America has more trees today than 100 years ago,” reads an International Paper advertisement in the March 1998 issue of the Journal of Forestry. In a nation that has tripled its population, multiplied its gross domestic product (GDP) 16 times, and uses more timber than any material but sand and gravel, the ad asks, “How did that happen?” We use industrial ecology, the analysis of the flow of material through systems of production and consumption, to answer the question and locate the point of greatest leverage for conserving forests and their benefits (Wernick et al 1998).
This study looks strictly at the number of hectares harvested to satisfy society’s need for timber. Timber harvesting affects the wildlife and recreational services provided by the forest and the integrity of the forest as ecosystem. Harvesting timber from less area leaves more for the other benefits that forests provide. Though it is an imperfect measure, we agree with Hyde (1997) that, on the whole, the area harvested provides the best single proxy for environmental impact.

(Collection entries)
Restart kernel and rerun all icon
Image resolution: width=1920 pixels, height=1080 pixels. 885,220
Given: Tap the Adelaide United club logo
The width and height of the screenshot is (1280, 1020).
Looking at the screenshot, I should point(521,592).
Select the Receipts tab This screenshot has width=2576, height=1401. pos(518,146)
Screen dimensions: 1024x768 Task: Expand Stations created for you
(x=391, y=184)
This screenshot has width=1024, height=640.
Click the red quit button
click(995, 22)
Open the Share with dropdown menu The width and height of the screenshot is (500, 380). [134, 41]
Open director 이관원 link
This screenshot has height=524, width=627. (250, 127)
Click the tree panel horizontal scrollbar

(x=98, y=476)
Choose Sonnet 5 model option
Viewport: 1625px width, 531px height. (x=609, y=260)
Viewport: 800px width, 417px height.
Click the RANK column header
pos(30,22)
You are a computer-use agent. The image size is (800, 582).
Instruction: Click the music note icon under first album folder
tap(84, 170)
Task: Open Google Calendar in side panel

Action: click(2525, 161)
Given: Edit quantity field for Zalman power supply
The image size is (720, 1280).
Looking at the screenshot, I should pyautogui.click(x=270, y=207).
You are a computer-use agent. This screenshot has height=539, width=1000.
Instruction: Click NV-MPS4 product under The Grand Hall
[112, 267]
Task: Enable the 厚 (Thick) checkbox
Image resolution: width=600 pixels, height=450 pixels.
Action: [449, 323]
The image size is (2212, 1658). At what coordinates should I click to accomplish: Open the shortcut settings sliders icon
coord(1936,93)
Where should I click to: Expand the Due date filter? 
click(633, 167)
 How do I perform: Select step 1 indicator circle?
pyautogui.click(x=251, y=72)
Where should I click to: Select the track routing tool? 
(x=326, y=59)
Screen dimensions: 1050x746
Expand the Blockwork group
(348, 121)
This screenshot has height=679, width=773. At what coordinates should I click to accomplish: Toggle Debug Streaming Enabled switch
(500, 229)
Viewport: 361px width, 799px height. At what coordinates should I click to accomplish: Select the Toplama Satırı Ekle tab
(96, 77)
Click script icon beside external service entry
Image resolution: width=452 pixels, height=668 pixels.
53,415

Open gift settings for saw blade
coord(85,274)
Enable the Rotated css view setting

Problem set:
1) Set down the stretch of the timber harvesting passage from "America has more" through "et al 1998)." word for word.
2) Rewrite the entries from the line containing "You are a computer-use agent. This" through the end of the entries as a JSON list of strings, one string per line, with blank lines left out.

Answers per task:
1)
America has more trees today than 100 years ago,” reads an International Paper advertisement in the March 1998 issue of the Journal of Forestry. In a nation that has tripled its population, multiplied its gross domestic product (GDP) 16 times, and uses more timber than any material but sand and gravel, the ad asks, “How did that happen?” We use industrial ecology, the analysis of the flow of material through systems of production and consumption, to answer the question and locate the point of greatest leverage for conserving forests and their benefits (Wernick et al 1998).

2)
[
  "You are a computer-use agent. This screenshot has height=539, width=1000.",
  "Instruction: Click NV-MPS4 product under The Grand Hall",
  "[112, 267]",
  "Task: Enable the 厚 (Thick) checkbox",
  "Image resolution: width=600 pixels, height=450 pixels.",
  "Action: [449, 323]",
  "The image size is (2212, 1658). At what coordinates should I click to accomplish: Open the shortcut settings sliders icon",
  "coord(1936,93)",
  "Where should I click to: Expand the Due date filter? ",
  "click(633, 167)",
  " How do I perform: Select step 1 indicator circle?",
  "pyautogui.click(x=251, y=72)",
  "Where should I click to: Select the track routing tool? ",
  "(x=326, y=59)",
  "Screen dimensions: 1050x746",
  "Expand the Blockwork group",
  "(348, 121)",
  "This screenshot has height=679, width=773. At what coordinates should I click to accomplish: Toggle Debug Streaming Enabled switch",
  "(500, 229)",
  "Viewport: 361px width, 799px height. At what coordinates should I click to accomplish: Select the Toplama Satırı Ekle tab",
  "(96, 77)",
  "Click script icon beside external service entry",
  "Image resolution: width=452 pixels, height=668 pixels.",
  "53,415",
  "Open gift settings for saw blade",
  "coord(85,274)",
  "Enable the Rotated css view setting"
]